DATA FOR THE TASK:
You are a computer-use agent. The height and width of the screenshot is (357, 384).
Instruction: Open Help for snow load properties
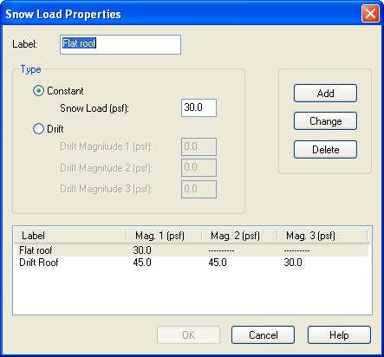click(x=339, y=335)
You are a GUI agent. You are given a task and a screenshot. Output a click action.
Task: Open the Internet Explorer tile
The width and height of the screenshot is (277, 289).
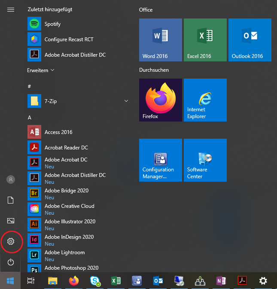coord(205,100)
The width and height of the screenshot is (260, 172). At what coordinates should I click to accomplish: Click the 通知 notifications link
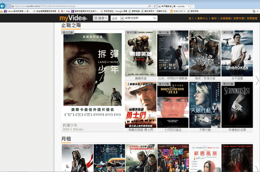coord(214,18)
---
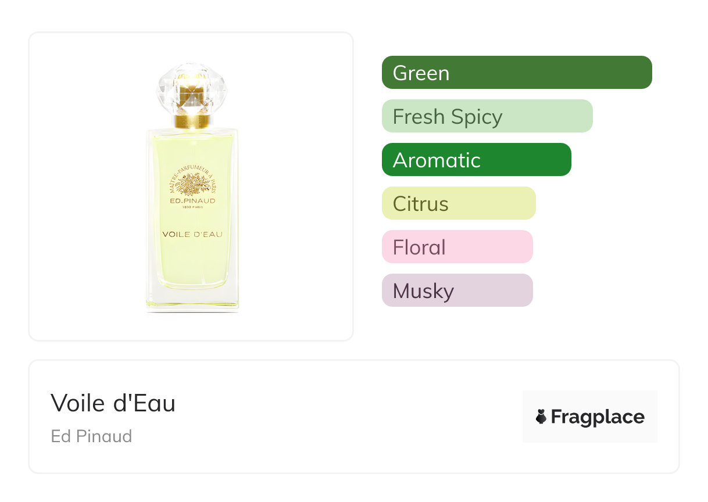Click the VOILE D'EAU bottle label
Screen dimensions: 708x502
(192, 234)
* * *
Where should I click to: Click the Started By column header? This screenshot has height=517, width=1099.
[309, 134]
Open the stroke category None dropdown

EXERCISE AIM:
Extract from the material above the stretch running from the line containing "You are a computer-use" through the line containing "Task: Open the Internet Explorer tile". Keep the text exact and the pictures out.

FINISHED EXERCISE:
You are a computer-use agent. The height and width of the screenshot is (357, 384).
Instruction: Open Help for snow load properties
click(x=339, y=335)
You are a GUI agent. You are given a task and a screenshot. Output a click action.
Task: Open the Internet Explorer tile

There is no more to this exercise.